DB_OWNER="${CUSTOMER_NAME}_owner"
DB_USER="${CUSTOMER_NAME}_user"
DB_READONLY="${CUSTOMER_NAME}_readonly"
# Generate secure passwords
DB_OWNER_PASS=$(openssl rand -base64 32)
DB_USER_PASS=$(openssl rand -base64 32)
DB_READONLY_PASS=$(openssl rand -base64 32)

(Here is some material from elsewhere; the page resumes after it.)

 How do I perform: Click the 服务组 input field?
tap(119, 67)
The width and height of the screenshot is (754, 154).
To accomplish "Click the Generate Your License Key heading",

# Create database and users
sudo -u postgres psql << EOF
-- Create database owner role
CREATE ROLE ${DB_OWNER} WITH LOGIN PASSWORD '${DB_OWNER_PASS}'
CREATEDB CREATEROLE CONNECTION LIMIT 5;
-- Create application user
CREATE ROLE ${DB_USER} WITH LOGIN PASSWORD '${DB_USER_PASS}'
CONNECTION LIMIT 50;
-- Create read-only user
CREATE ROLE ${DB_READONLY} WITH LOGIN PASSWORD '${DB_READONLY_PASS}'
CONNECTION LIMIT 10;
-- Create customer database
CREATE DATABASE ${DB_NAME}
WITH OWNER = ${DB_OWNER}
ENCODING = 'UTF8'
LC_COLLATE = 'en_US.UTF-8'
LC_CTYPE = 'en_US.UTF-8'
TEMPLATE = template0
CONNECTION LIMIT = 100;
-- Configure database
\c ${DB_NAME}
-- Create schema
CREATE SCHEMA IF NOT EXISTS ${CUSTOMER_NAME} AUTHORIZATION ${DB_OWNER};
-- Grant permissions
GRANT CONNECT ON DATABASE ${DB_NAME} TO ${DB_USER}, ${DB_READONLY};
GRANT USAGE ON SCHEMA ${CUSTOMER_NAME} TO ${DB_USER}, ${DB_READONLY};
GRANT CREATE ON SCHEMA ${CUSTOMER_NAME} TO ${DB_USER};
-- Default privileges for tables
ALTER DEFAULT PRIVILEGES FOR ROLE ${DB_OWNER} IN SCHEMA ${CUSTOMER_NAME}
GRANT ALL ON TABLES TO ${DB_USER};
ALTER DEFAULT PRIVILEGES FOR ROLE ${DB_OWNER} IN SCHEMA ${CUSTOMER_NAME}
GRANT SELECT ON TABLES TO ${DB_READONLY};
-- Default privileges for sequences
ALTER DEFAULT PRIVILEGES FOR ROLE ${DB_OWNER} IN SCHEMA ${CUSTOMER_NAME}
GRANT ALL ON SEQUENCES TO ${DB_USER};
ALTER DEFAULT PRIVILEGES FOR ROLE ${DB_OWNER} IN SCHEMA ${CUSTOMER_NAME}
GRANT SELECT ON SEQUENCES TO ${DB_READONLY};
-- Enable useful extensions
CREATE EXTENSION IF NOT EXISTS pg_stat_statements;
CREATE EXTENSION IF NOT EXISTS pgcrypto;
CREATE EXTENSION IF NOT EXISTS "uuid-ossp";
CREATE EXTENSION IF NOT EXISTS citext;
EOF
echo "Database ${DB_NAME} created successfully"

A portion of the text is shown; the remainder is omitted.